Making a Dominating Set of a Graph Connected

Let $ G = (V,E) $ be a graph and $ S \subseteq V $. We say that $ S $ is a dominating set of $ G $, if each vertex in $ V \backlash S $ has a neighbor in $S$. Moreover, we say that $S$ is a connected (respectively, 2-edge connected or 2-connected) dominating set of $G$ if $ G[S] $ is connected (respectively, 2-edge connected or 2-connected). The domination (respectively, connected domination, or 2-edge connected domination, or 2-connected domination) number of $G$ is the cardinality of a minimum dominating (respectively, connected dominating, or 2-edge connected dominating, or 2-connected dominating) set of $G$, and is denoted $ \gamma (G) $ (respectively $ \gamma_1 (G) $, or $ \gamma_2^′ (G) $, or $ \gamma_2 (G) $).
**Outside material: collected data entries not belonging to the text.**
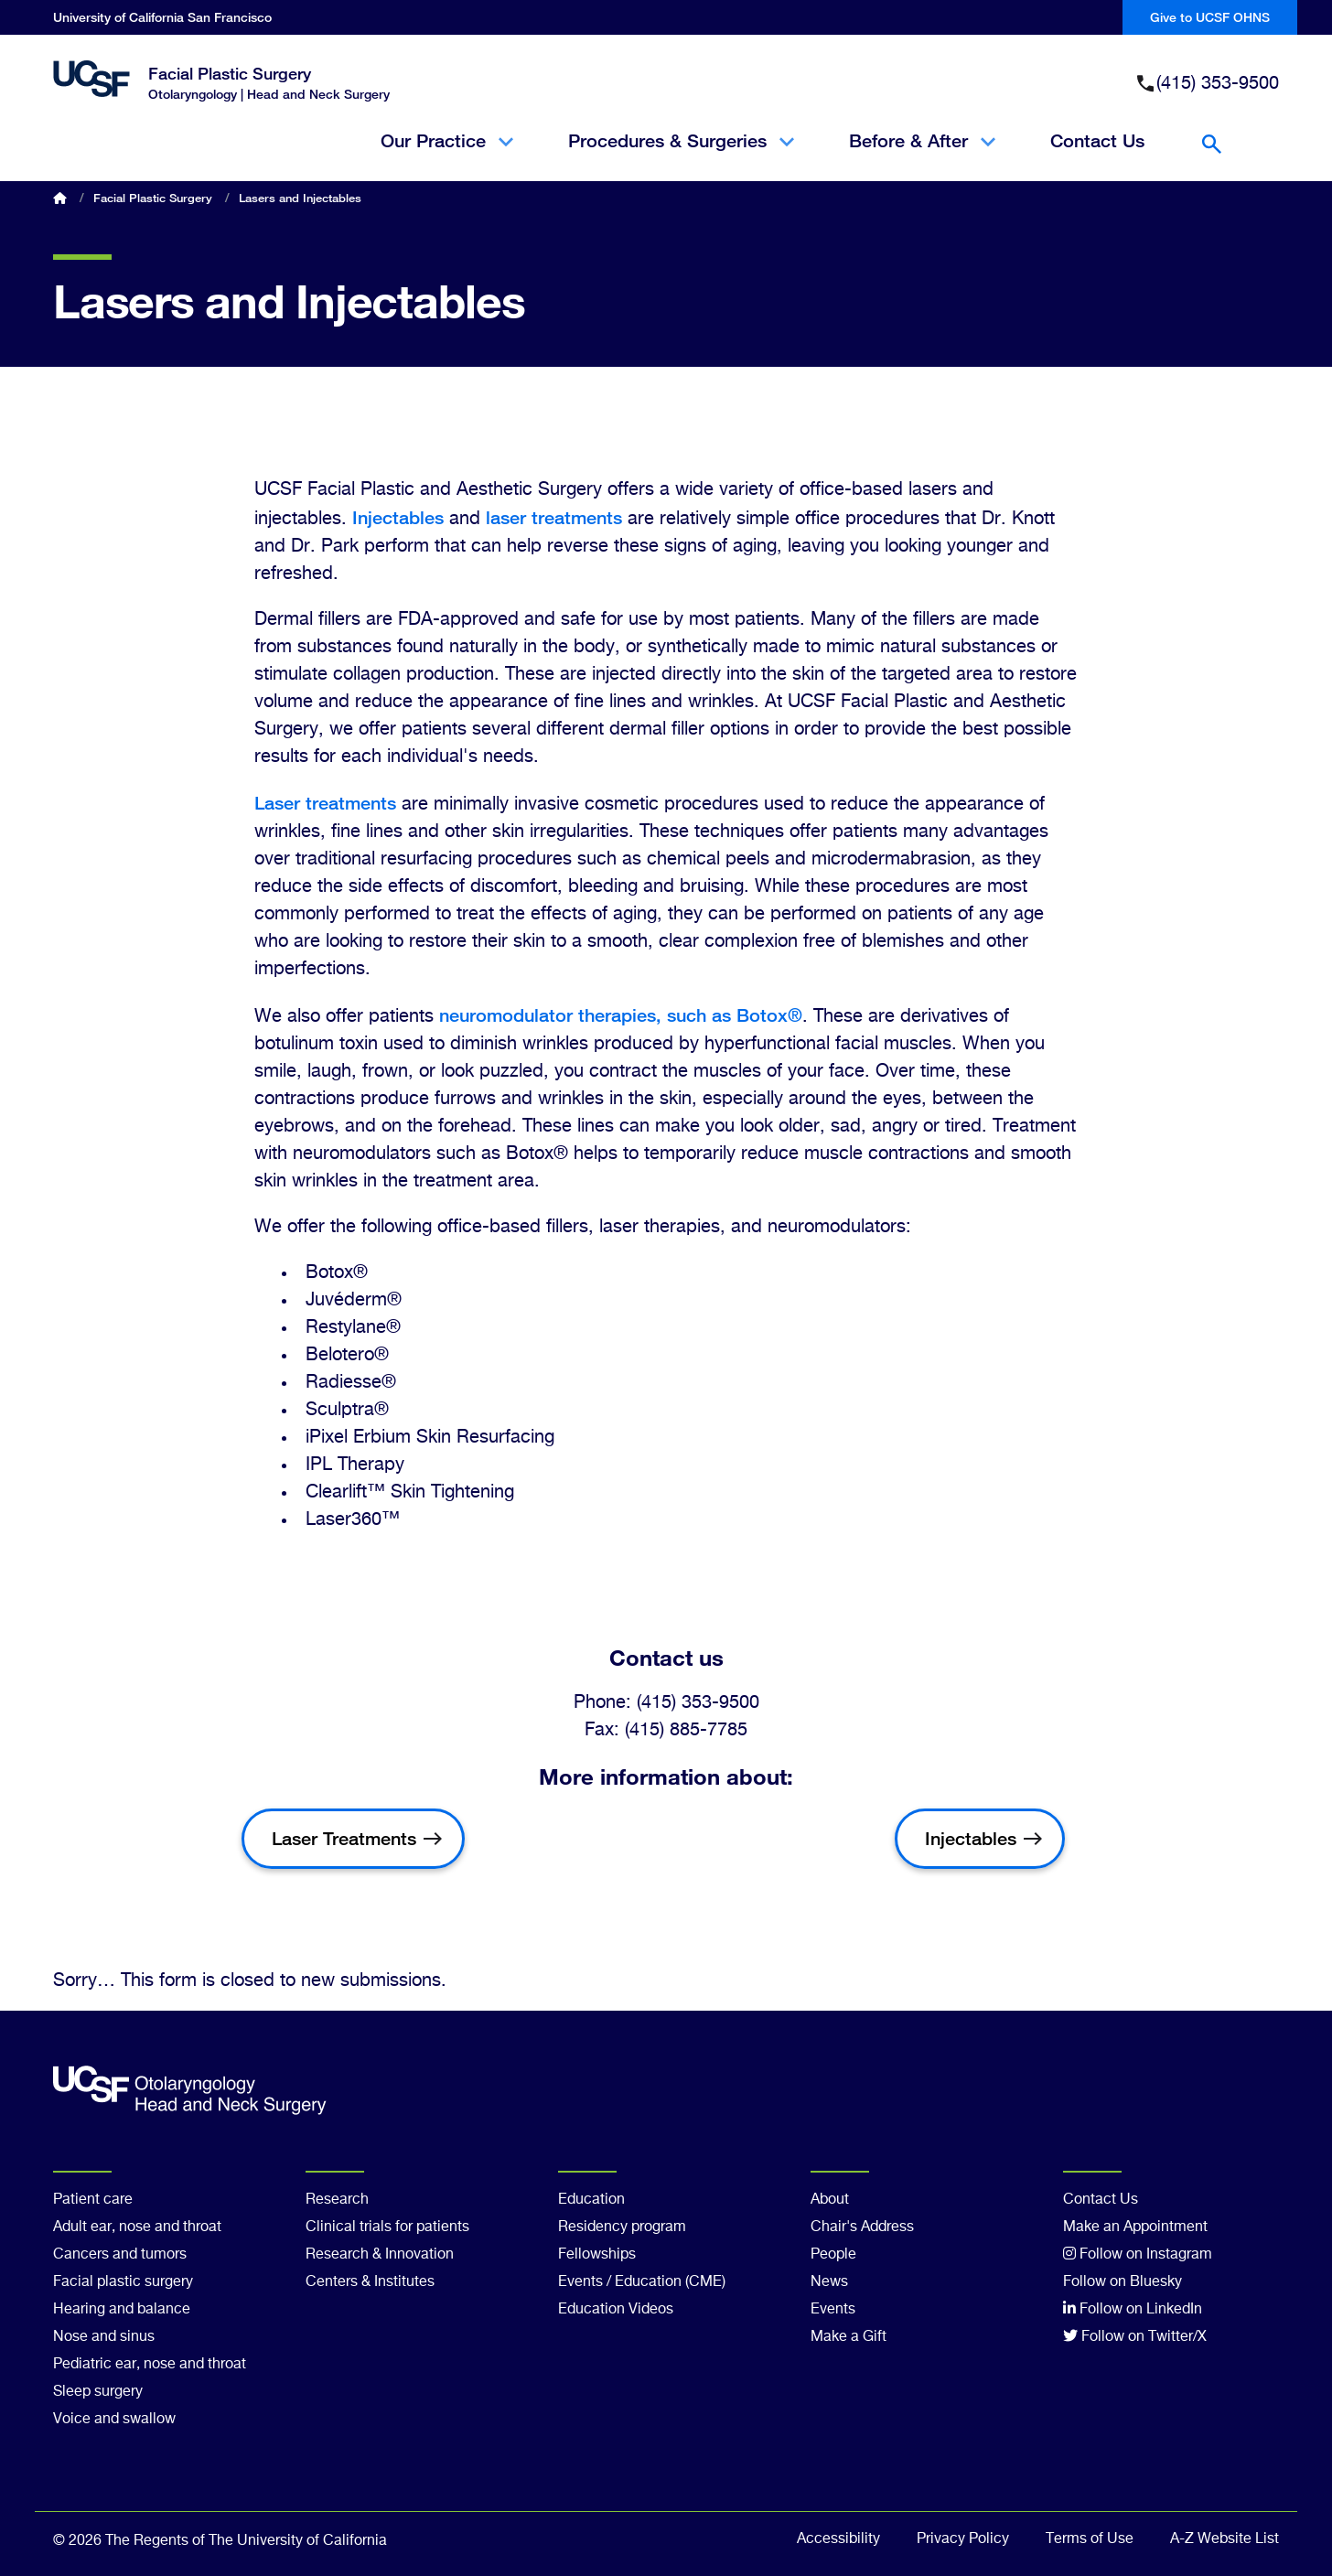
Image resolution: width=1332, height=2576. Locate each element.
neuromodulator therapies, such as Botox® (620, 1014)
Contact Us (1097, 141)
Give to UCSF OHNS (1210, 17)
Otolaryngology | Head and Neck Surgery (269, 94)
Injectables (398, 517)
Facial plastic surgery (123, 2282)
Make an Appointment (1135, 2227)
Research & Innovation (380, 2255)
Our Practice (447, 156)
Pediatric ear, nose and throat (149, 2364)
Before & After (922, 156)
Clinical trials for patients (387, 2227)
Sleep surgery (98, 2392)
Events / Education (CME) (641, 2282)
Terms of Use (1089, 2539)
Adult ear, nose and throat (137, 2227)
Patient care (93, 2200)
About (830, 2200)
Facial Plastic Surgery (229, 73)
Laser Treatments (344, 1838)
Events (833, 2309)
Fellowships (597, 2255)
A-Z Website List (1224, 2539)
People (833, 2255)
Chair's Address (862, 2227)
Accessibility (838, 2539)
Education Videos (615, 2309)
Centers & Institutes (370, 2282)
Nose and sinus (104, 2337)
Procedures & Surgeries (681, 156)
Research (337, 2200)
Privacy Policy (963, 2539)
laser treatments (554, 517)
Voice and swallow (114, 2419)
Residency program (622, 2227)
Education (591, 2200)
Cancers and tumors (120, 2255)
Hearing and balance (121, 2309)
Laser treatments (325, 802)
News (829, 2282)
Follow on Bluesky (1122, 2282)
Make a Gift (848, 2337)
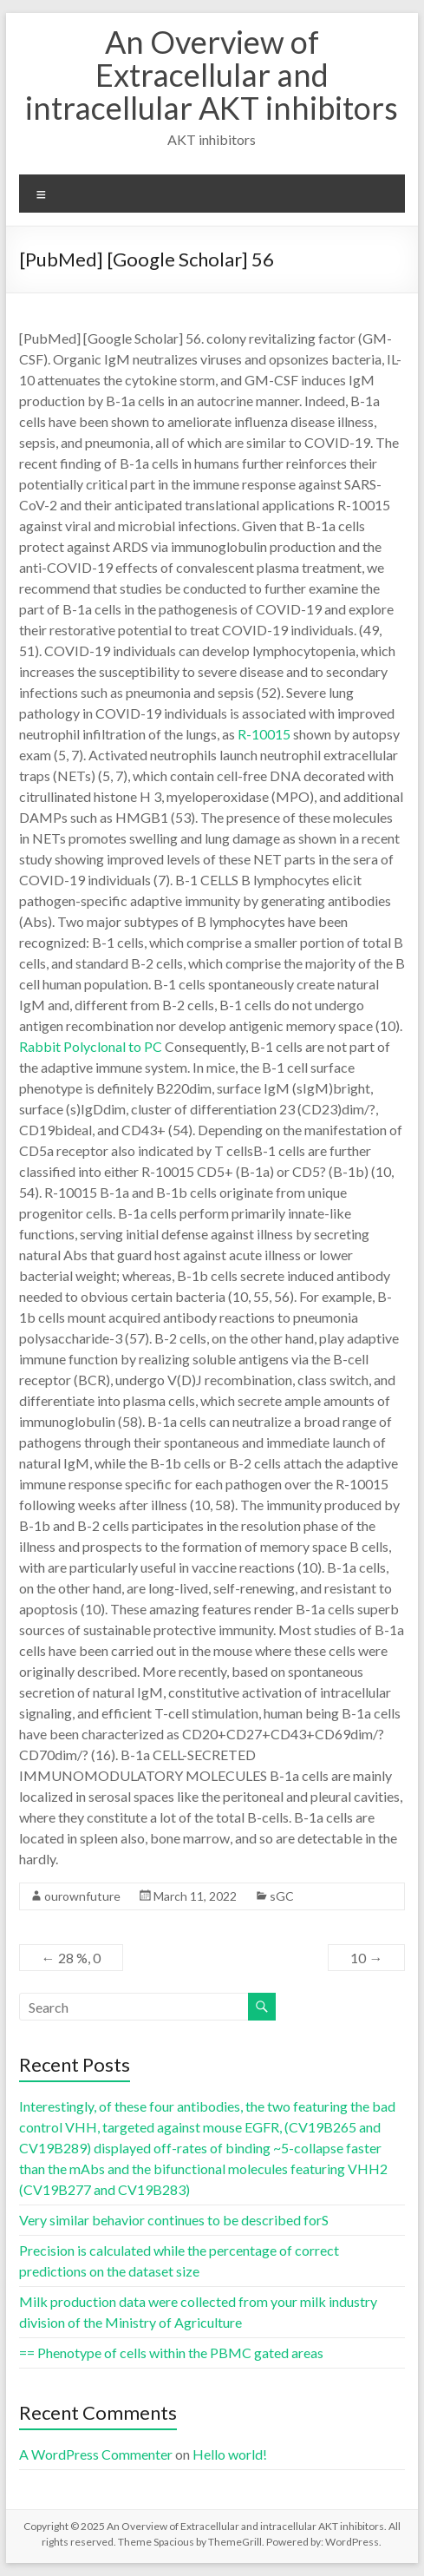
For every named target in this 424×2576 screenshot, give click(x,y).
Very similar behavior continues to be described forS (174, 2219)
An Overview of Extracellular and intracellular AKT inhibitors (211, 75)
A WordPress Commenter (96, 2454)
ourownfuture (82, 1896)
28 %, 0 (71, 1957)
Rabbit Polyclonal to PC (90, 1046)
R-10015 (264, 734)
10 (366, 1957)
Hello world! (229, 2454)
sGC (282, 1896)
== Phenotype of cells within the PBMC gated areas (171, 2352)
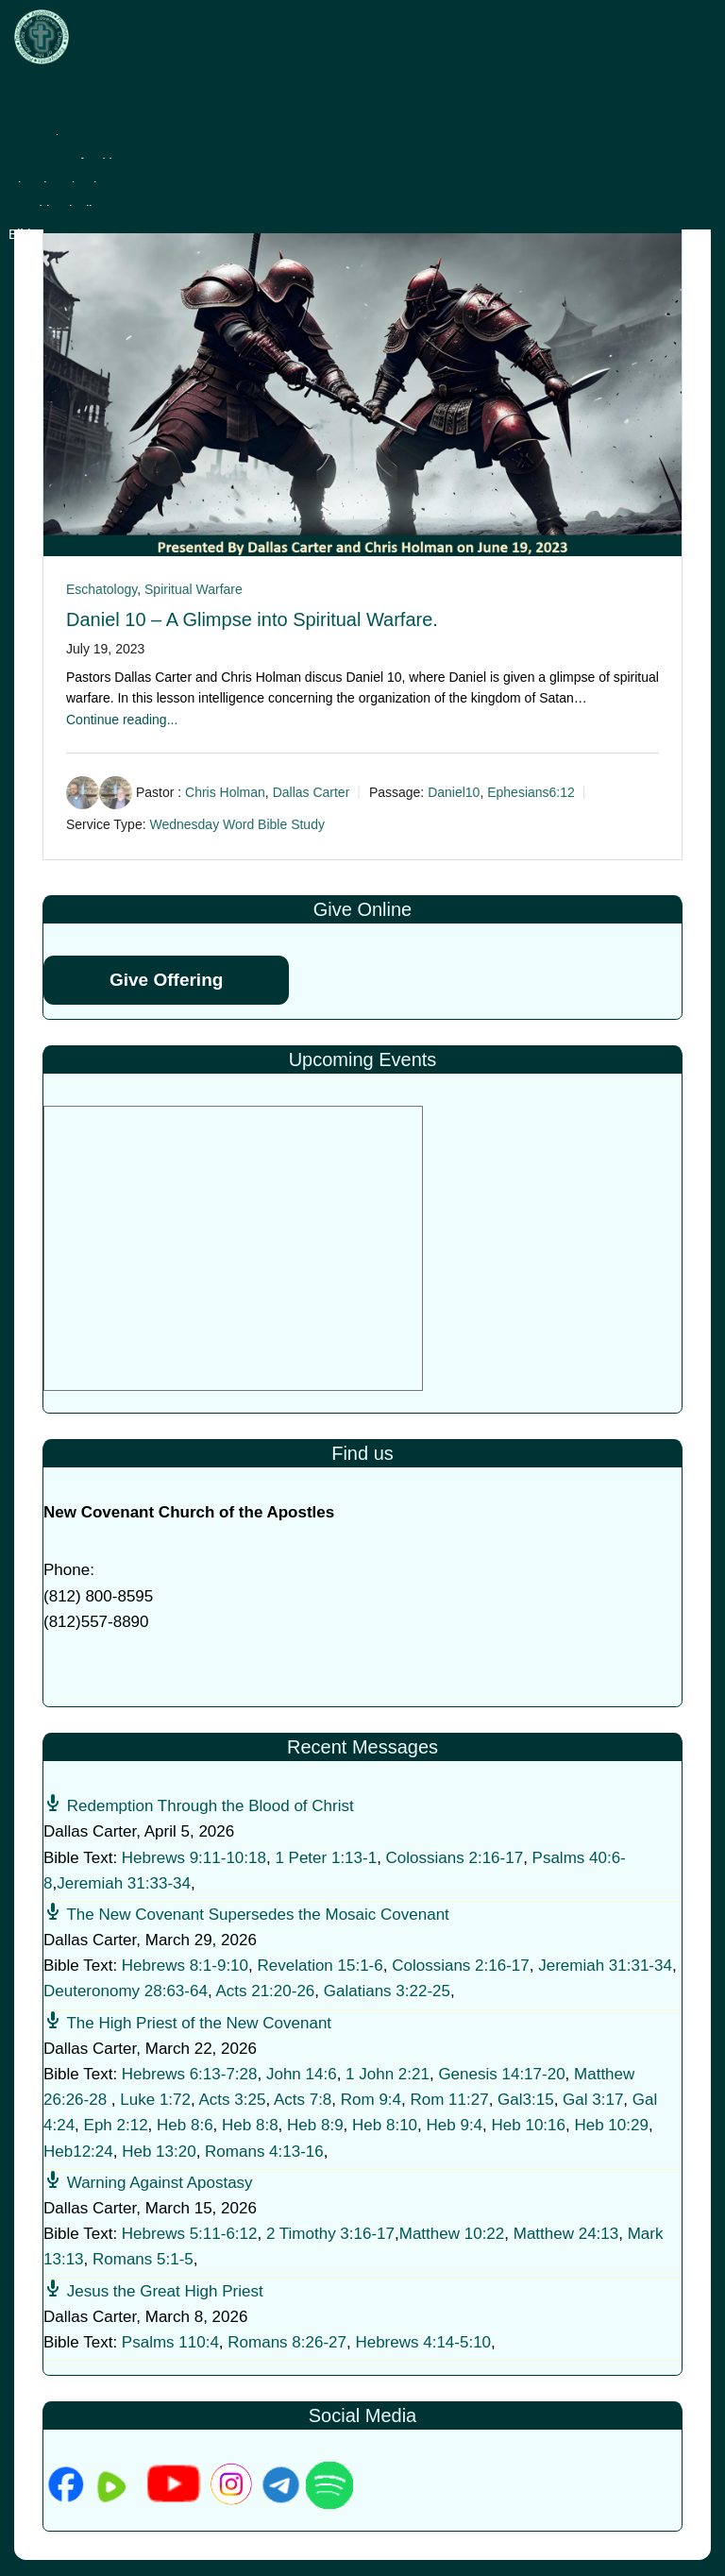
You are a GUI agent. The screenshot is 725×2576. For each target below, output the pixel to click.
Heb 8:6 (185, 2125)
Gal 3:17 (593, 2100)
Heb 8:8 (250, 2125)
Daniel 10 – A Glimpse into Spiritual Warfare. (252, 619)
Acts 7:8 (302, 2100)
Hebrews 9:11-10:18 (194, 1858)
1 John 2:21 (388, 2074)
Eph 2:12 (116, 2125)
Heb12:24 (78, 2152)
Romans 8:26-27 (287, 2342)
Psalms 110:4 (170, 2342)
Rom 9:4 (371, 2100)
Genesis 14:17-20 (501, 2074)
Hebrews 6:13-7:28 (190, 2074)
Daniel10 (454, 793)
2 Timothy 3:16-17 (330, 2234)
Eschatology (101, 589)
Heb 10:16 (528, 2125)
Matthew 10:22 (452, 2234)
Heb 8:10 (384, 2125)
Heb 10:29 (611, 2125)
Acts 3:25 (232, 2100)
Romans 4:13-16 (264, 2152)
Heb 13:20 (158, 2152)
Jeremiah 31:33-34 (124, 1883)
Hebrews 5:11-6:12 (190, 2234)
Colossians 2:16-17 (455, 1858)
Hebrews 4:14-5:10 (423, 2342)
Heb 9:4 (455, 2125)
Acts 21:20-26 (264, 1991)
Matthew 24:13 (566, 2234)
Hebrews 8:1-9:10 (185, 1965)
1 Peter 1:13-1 (326, 1858)
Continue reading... (121, 719)
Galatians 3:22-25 (387, 1991)
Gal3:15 (525, 2100)
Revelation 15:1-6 (319, 1965)
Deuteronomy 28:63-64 (125, 1991)
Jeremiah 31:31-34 (605, 1965)
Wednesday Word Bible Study (236, 824)
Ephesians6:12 (531, 793)
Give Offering (166, 980)
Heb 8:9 (315, 2125)
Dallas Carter (311, 793)
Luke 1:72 (155, 2100)
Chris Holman (225, 793)
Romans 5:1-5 (143, 2259)
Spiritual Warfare (193, 589)
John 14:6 (301, 2074)
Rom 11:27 (449, 2100)
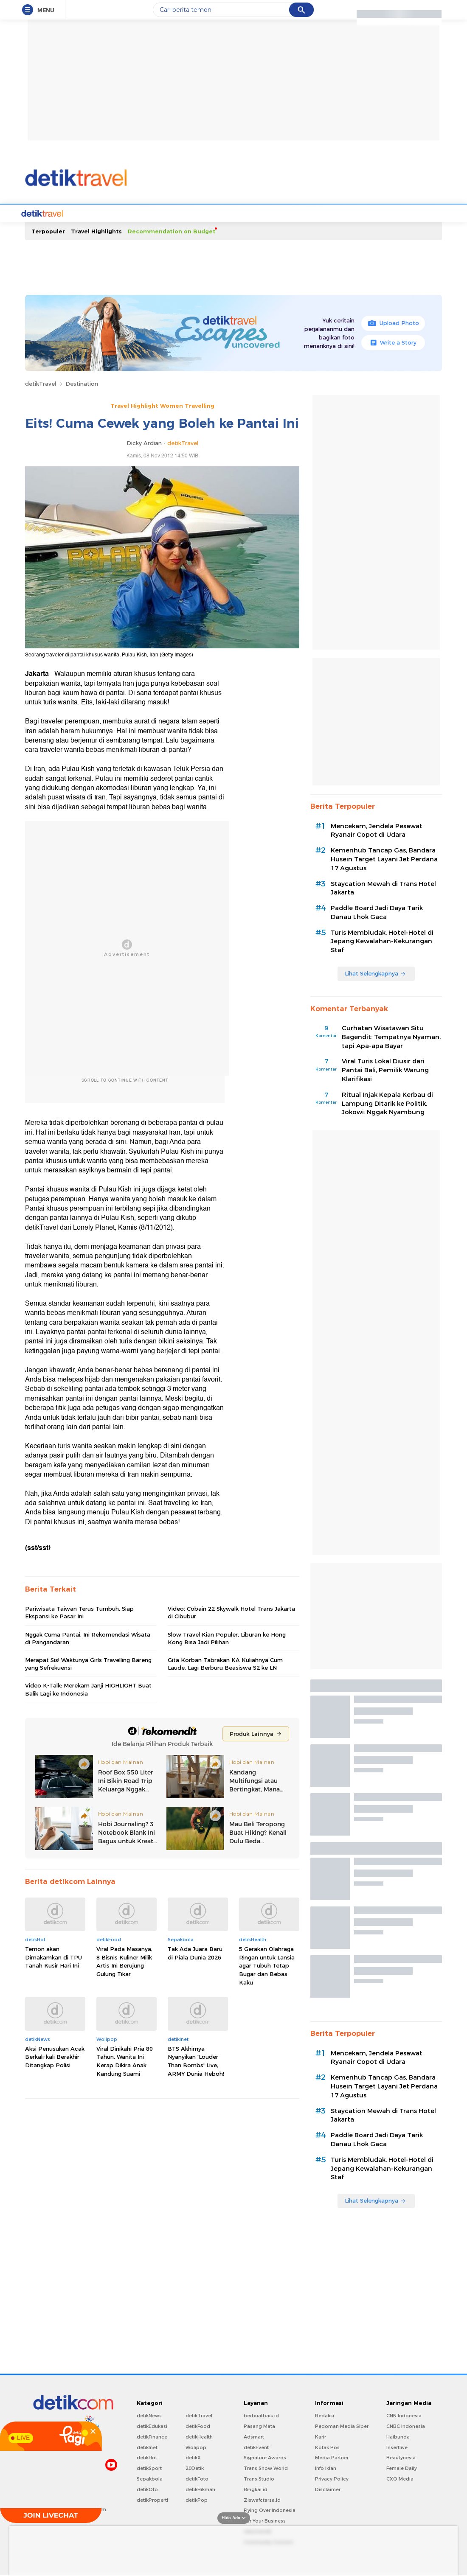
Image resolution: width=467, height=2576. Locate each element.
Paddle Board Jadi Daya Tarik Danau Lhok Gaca (377, 911)
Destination (81, 382)
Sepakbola (150, 2478)
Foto (334, 212)
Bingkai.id (255, 2489)
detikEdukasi (152, 2425)
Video (355, 212)
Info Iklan (325, 2467)
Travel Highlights (96, 230)
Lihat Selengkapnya (375, 972)
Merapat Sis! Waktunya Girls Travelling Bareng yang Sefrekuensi (88, 1663)
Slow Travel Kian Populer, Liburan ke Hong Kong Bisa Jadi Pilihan (227, 1637)
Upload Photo (393, 322)
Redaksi (324, 2415)
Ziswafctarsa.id (262, 2499)
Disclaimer (327, 2489)
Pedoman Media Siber (342, 2425)
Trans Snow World (266, 2467)
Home (55, 212)
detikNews (149, 2415)
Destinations (131, 212)
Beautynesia (401, 2457)
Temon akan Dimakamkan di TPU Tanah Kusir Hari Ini (53, 1956)
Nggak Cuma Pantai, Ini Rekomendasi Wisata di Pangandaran (87, 1637)
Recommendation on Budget (172, 230)
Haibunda (398, 2436)
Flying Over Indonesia (269, 2509)
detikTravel (40, 382)
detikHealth (199, 2436)
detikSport (149, 2467)
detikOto (147, 2489)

A well-known result of Duchet and Meyniel states that $ \gamma_1 (G) \le 3 \gamma (G) − 2 $ for any connected graph $G$. We show that if $ \gamma (G) \ge 2 $, then $ \gamma_2^′ (G) \ge 5 \gamma (G) − 4 $ when $G$ is a 2-edge connected graph and $ \gamma_2 (G) \le 11 \gamma (G) − 13 $ when $G$ is a 2-connected triangle-free graph.